The reality of political discussion means that policy needs to be easily digestible. In turn, this means that home care specifics are often lumped into discussions around Medicare, Medicaid, and broader health care policy. Candidates can be pressed to get specific on their views for a particular policy area, but the main thrust of their ideas must be taken from the overall policy platform.

With that in mind, here’s what each side has to say about care from their respective platforms:

  • Medicaid Expansion: The Democratic platform is to support a wider-reaching Medicaid plan on a state-by-state basis, whereas the Republican platform rejects that policy.  The latter is down to the fact that state expansion is rooted in the Affordable Care Act (ACA), which the Republican party wants to repeal. The right prefers Medicaid block grants, which they argue would bring more control over care back to state legislators as they get a lump sum from the federal government and can decide where to spend it to best serve their state.
  • Care Worker Wages: Much of this issue revolves around the wider “Fight for Fifteen,” which is a national movement towards a $15 minimum wage. The Democrats are in favor of this level, while the Republican party proposes to let states decide their own minimum wage. Although there is little doubt that care workers deserve every penny of the compensation they receive for a demanding role, home care agencies point out that the realities of running a large workforce with varying levels of ability and qualifications make a uniform wage unhelpful.
  • Family Caregivers: The Democratic platform sees fit to mention dedicated family caregivers, although it falls back on more general policy areas like the minimum wage and better training to explain how it will achieve improvements.

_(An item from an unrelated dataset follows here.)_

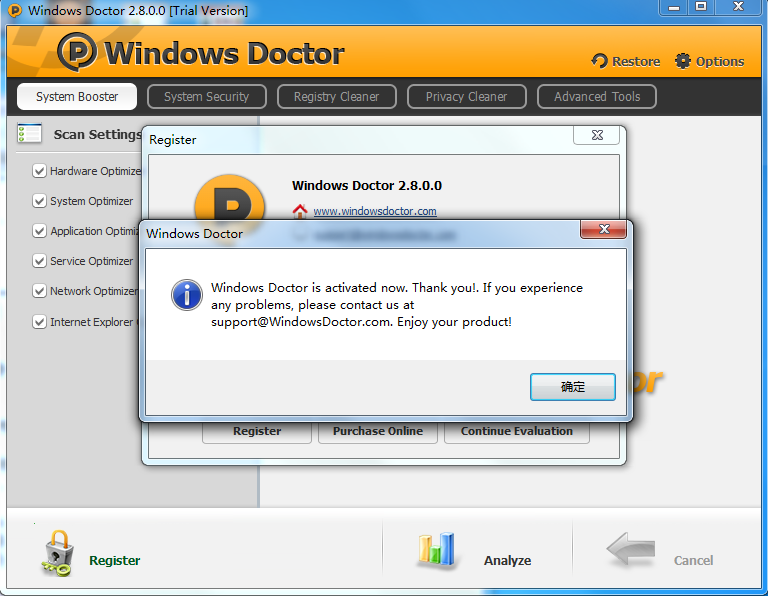
Task: Click the blue information icon in dialog
Action: click(x=187, y=295)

The Republican platform emphasizes a promise to make home care policy a priority, which is also fairly general but at least references our sector directly in terms of policy focus.
  • Affordable Care Act: Unsurprisingly, the two sides have polar opposite views on the ACA! Without getting into the controversial topic, the Democrats inevitably want to expand President Obama’s signature legislation, while Republicans would repeal it as quickly as possible and replace it with something more palatable to their promise of smaller government. Everyone has an opinion on the ACA by now, so preferences on this will heavily depend on how the program has worked for you and your area.

In essence, both parties understand the challenge that America’s aging population poses, but their proposals for solving it differ significantly. 

On the one hand, the Democrats are both helped and hindered by the current state of affairs. Having been in office for eight years, they can either take credit for expanding coverage to those who have benefited from the ACA, or apologize and explain to seniors who have experienced problems resulting from the new system.

Conversely, the Republicans can point to the controversy over the ACA and lay out all that is wrong with the system in their eyes, especially in terms of coverage and how it affects the care that seniors – and those approaching senior status – will receive. With this, however, comes the requirement to explain what they would replace it with. Without those details, it is difficult to assess which approach is more appetizing, other than by our broader opinion on the size and appropriate role of government in this area.

Home Care Policy for the Future

Like so many things, your outlook on which party will do more to improve care for seniors in the United States depends on many other political preferences.

If you believe that home care workers and broad coverage options are the key to improved caregiving, it’s likely that you’ll edge towards the blue side in November. If you prefer your state representatives to allocate funds on a local level and believe the ACA to be ineffective, it’s safe to say you want to see what initiatives the red side can engage to put things right.

The positive side of this discussion is that both parties acknowledge the need for a focus on home care policy and appear willing to prioritize the changes they propose.

Our role as engaged citizens and care sector advocates then becomes to hold whoever is elected to their promises, regardless of party allegiances and with the needs of American seniors the driving force behind everything we do.